A Ilha
Trinta anos depois de Admirável Mundo Novo, Huxley escreveu a sua utopia positiva — a contraparte luminosa da distopia de 1932. O jornalista cínico Will Farnaby, cético e autodestrutivo, naufraga na costa da ilha fictícia de Pala, no oceano Índico, entre Índia e Ceilão. Pala é um reino pequeno, pobre em recursos naturais mas riquíssimo em sabedoria: a sociedade palanesa, construída ao longo de quatro gerações, integrou budismo tântrico, medicina ocidental, psicologia contemporânea, biologia evolutiva e técnicas agrícolas locais. Os habitantes vivem com serenidade real, morrem com serenidade real, educam os filhos com serenidade real. Há apenas um problema: jazidas de petróleo recém-descobertas atraem o interesse das petrolíferas, que armam com o ditador do país vizinho — o jovem Rani Dipa — a invasão que porá fim a Pala. O romance foi publicado em 1962, um ano antes da morte de Huxley.
A Ilha é um livro incomum: romance utópico num tempo em que as utopias, depois de Stálin e Hitler, eram malvistas. Huxley, porém, conseguiu escrever uma utopia sem ingenuidade. Pala não nega o sofrimento, a morte, o desejo — integra-os. Educa as crianças a olhar diretamente para a realidade em vez de fugir dela. Utiliza uma substância psicodélica, a moksha, não para embrutecer (como o soma do Admirável Mundo Novo) mas para produzir experiências místicas transformadoras — controladas, raras, pedagógicas. É talvez o único romance do século XX que pensa com a mesma seriedade tanto a utopia quanto a crítica da utopia.

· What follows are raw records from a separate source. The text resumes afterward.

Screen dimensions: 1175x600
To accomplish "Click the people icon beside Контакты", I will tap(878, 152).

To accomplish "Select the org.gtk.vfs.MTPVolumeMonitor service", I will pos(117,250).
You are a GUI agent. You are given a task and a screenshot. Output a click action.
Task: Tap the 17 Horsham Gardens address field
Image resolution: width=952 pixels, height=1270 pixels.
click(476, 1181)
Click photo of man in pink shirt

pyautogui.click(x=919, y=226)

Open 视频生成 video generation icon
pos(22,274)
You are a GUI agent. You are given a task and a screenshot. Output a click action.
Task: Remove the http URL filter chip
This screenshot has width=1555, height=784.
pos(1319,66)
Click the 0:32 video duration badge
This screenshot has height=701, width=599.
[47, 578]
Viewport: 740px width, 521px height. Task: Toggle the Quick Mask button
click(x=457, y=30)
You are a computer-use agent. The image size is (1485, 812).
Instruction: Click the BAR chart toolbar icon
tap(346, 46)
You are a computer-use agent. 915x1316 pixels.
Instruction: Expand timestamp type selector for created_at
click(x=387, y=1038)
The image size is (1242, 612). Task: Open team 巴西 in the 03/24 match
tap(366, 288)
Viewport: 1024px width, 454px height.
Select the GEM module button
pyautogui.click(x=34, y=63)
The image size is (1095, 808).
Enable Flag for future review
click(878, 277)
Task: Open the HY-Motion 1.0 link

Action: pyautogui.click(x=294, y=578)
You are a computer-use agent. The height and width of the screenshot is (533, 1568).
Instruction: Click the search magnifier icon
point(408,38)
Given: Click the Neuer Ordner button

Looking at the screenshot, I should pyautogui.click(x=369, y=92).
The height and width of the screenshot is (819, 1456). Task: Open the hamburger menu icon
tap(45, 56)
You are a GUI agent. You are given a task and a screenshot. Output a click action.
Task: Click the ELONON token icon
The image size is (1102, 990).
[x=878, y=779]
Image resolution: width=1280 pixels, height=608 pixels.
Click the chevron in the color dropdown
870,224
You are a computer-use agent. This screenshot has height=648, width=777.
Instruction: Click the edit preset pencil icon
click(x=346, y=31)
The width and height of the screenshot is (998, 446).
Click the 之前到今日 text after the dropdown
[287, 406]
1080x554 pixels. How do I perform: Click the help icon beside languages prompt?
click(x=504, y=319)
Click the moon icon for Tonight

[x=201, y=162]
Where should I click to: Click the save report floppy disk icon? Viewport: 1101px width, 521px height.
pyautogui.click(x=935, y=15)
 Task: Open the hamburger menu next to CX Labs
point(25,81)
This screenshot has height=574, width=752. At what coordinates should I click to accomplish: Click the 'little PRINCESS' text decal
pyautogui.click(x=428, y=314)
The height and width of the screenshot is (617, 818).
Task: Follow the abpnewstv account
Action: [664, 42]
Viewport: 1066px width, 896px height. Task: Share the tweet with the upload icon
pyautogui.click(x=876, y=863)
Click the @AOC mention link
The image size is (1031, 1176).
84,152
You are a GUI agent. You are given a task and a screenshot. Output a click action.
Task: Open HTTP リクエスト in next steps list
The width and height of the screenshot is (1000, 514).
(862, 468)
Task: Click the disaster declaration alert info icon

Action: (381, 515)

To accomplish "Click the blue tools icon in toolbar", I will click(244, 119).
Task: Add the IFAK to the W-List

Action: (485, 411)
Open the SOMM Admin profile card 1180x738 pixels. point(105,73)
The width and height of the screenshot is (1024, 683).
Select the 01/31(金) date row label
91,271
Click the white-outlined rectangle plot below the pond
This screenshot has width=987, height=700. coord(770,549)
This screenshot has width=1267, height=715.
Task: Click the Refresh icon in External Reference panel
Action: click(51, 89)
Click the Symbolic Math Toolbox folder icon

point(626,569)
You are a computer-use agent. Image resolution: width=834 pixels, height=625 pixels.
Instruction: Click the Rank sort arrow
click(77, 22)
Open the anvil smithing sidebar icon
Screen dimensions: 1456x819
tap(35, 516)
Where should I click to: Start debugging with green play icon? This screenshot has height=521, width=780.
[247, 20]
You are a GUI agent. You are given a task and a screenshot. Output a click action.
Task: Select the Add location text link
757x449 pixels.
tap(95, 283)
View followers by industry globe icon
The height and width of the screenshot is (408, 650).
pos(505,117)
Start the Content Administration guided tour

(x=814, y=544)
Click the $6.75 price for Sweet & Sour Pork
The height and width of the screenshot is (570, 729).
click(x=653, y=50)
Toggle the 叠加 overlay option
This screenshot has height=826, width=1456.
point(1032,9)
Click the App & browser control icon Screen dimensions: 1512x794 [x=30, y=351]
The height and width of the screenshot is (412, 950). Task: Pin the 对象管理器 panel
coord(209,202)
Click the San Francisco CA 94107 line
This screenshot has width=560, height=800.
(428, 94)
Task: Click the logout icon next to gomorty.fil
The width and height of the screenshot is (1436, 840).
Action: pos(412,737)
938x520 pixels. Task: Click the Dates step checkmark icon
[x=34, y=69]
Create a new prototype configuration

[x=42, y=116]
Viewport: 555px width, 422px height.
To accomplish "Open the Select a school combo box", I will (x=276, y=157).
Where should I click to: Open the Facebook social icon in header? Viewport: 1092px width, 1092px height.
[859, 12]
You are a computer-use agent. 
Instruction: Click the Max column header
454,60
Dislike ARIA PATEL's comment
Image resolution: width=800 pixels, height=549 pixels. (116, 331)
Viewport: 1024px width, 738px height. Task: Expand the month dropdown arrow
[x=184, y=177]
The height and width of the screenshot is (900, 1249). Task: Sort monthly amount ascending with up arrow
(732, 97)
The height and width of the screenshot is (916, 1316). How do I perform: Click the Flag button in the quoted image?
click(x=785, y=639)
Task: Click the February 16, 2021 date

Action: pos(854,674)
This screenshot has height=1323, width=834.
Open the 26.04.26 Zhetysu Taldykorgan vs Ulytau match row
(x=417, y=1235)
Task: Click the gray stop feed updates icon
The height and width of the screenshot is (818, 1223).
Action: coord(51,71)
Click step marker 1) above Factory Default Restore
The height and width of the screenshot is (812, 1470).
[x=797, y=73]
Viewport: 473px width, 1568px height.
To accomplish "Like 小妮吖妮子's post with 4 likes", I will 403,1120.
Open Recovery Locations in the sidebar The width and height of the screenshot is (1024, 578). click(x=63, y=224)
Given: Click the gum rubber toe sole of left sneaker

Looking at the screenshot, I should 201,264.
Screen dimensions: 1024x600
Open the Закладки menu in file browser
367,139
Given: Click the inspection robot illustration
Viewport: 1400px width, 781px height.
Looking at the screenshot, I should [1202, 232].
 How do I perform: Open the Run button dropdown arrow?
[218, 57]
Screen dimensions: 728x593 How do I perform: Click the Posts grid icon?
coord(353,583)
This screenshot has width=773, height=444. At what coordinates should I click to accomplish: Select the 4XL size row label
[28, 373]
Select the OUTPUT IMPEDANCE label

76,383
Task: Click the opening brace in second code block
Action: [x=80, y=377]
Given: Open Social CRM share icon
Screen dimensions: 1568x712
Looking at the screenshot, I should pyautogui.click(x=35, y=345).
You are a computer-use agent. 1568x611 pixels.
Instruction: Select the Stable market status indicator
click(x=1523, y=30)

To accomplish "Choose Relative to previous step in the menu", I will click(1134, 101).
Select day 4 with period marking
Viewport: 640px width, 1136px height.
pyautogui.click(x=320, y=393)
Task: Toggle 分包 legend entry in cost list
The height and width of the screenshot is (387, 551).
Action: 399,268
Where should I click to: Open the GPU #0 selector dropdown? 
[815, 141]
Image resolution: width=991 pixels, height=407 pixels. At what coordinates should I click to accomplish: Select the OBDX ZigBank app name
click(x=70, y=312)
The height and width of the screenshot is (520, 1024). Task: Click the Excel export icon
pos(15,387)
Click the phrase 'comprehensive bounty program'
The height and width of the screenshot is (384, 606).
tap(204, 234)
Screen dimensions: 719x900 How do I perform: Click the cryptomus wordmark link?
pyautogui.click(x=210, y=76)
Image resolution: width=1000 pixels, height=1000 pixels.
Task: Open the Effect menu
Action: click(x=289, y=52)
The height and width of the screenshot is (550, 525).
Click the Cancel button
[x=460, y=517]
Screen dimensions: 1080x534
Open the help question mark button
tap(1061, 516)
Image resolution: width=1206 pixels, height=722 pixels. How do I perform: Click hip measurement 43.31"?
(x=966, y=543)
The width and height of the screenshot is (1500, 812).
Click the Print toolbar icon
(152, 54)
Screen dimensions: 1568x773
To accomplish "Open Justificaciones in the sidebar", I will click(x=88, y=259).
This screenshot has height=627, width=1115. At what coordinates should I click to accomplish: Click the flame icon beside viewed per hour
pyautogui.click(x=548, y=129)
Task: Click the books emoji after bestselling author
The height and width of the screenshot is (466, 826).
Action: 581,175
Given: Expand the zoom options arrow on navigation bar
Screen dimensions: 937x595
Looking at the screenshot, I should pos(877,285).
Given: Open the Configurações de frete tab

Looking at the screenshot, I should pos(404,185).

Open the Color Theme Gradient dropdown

No fim, Pala cai. A Standard Oil, o exército do ditador vizinho e o conformismo internacional a engolem. A última fala de um personagem palanês, agonizante, é simplesmente: “Atenção!” — o mantra que os pássaros da ilha repetiam ao visitante logo na primeira página, recordando-o de estar acordado. Huxley não deixa, portanto, ilusões baratas. A Ilha cai porque qualquer tentativa de viver com lucidez, num mundo como o nosso, é devorada por interesses maiores. Mas o livro permanece. E o leitor que o encerra sabe, por dentro, que a civilização ideal de que ele fala é mais difícil do que imaginar uma distopia — porque exige, não do romancista, mas do leitor, a disciplina que o pequeno reino pratica.